El segundo argumento abona al primero: una de las razones que más eleva la deserción y el costo de la secundaria es la elevada tasa de fracaso académico de los estudiantes. Cada curso perdido no solo representa tiempo perdido y dinero perdido… sino esperanzas perdidas. Y cuando estos fracasos llevan a repetir el año una y otra vez, se convierten en una causa directa del abandono del colegio por parte de los estudiantes, que se sienten muy poco atraídos por la perspectiva de volver a repetir un año por haber perdido una o dos materias. ¿Qué papel juegan aquí las artes o la educación física? ¿Qué papel juega la convivencia y la educación cívica? Uno que ha sido comprobado en forma reiterada y contundente en todo el mundo: aquellos centros educativos donde las y los estudiantes tienen acceso a una buena educación musical, una buena educación artística, una buena educación física, a una sana convivencia… son también los que muestran – para poblaciones comparables – una menor tasa de fracaso en las materias tradicionalmente llamadas académicas. Hay muchos argumentos para explicar lo que las estadísticas muestran – desde la mayor motivación y disfrute hasta el desarrollo neurológico – pero no es éste el lugar de entrar en ello. El punto es simple: parece probable que una educación más integral mejore el rendimiento integralmente. Esto, de nuevo, no solo mejoraría la calidad de la educación, sino que contribuiría a reducir el fracaso escolar y, lógicamente, el costo económico que se asocia con ese fracaso.
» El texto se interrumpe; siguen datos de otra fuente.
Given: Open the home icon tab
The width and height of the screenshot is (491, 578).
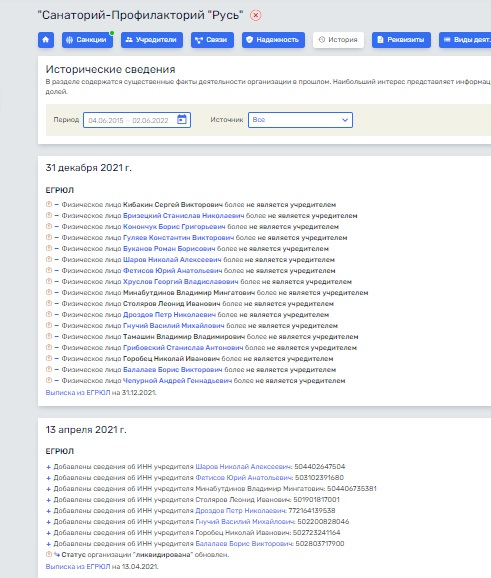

Finalmente, hay un argumento económico que el mundo de hoy ha vuelto mucho más evidente que en el pasado; y es que ya no podemos distinguir tan fácilmente las materias “más útiles” de las “menos útiles” en términos de lo que hoy se llama competitividad o en términos del futuro acceso al mercado laboral de nuestros estudiantes. Las industrias más dinámicas del mundo de hoy son, sin duda, las industrias del entretenimiento, que son – precisamente – industrias en las que el componente creativo, estético, artístico, es particularmente elevado. Son industrias en las que el arte y la alta tecnología se dan la mano para generar los mejores empleos y las mayores rentabilidades. Pero eso no es cierto solamente de las industrias del entretenimiento; también ocurre en las industrias electrónicas, donde el diseño estético y la funcionalidad del televisor, del teléfono, del iPod o de la computadora se vuelve tan importante como su diseño ingenieril. El sector servicios, que se expande rápidamente en nuestros países, es otro ejemplo de la importancia que tienen la sensibilidad y las destrezas o competencias que da una buena educación ética, estética y ciudadana: los hoteles, los hospitales, los bancos, el comercio, todos dependen claramente del atractivo y el buen trato que ofrecen a sus clientes y, por supuesto, a sus propios funcionarios. Finalmente, lo mismo ocurre incluso en las industrias más tradicionales, como se evidencia en la industria textil: América Latina no tiene mayor probabilidad de éxito en el mundo en una industria textil donde compite a base de productos genéricos y de bajo costo; la única oportunidad de que la industria textil sea también una industria de alta rentabilidad y salarios crecientes, es que sea una industria que compite por diseño, no por mano de obra barata. Pero la capacidad de diseño no se improvisa, se aprende al desarrollar el gusto, el sentido estético, la apreciación por lo bello.

Así, tanto si queremos reducir los costos unitarios de nuestra educación, como si queremos maximizar los beneficios privados y sociales que resulten de ella, en ambos casos debiera resultar evidente que esa educación tiene que retomar con seriedad una tarea que, por años, ha dejado de cumplir o lo ha hecho solo en forma muy limitada y displicente: la educación ética, estética y ciudadana.

¿Metas ambiciosas? Tal vez… pero pensemos en lo que podríamos perder si no lo intentamos. Nos quedaríamos sin violines… por supuesto; pero nos quedaríamos, además, sin los tractores del futuro.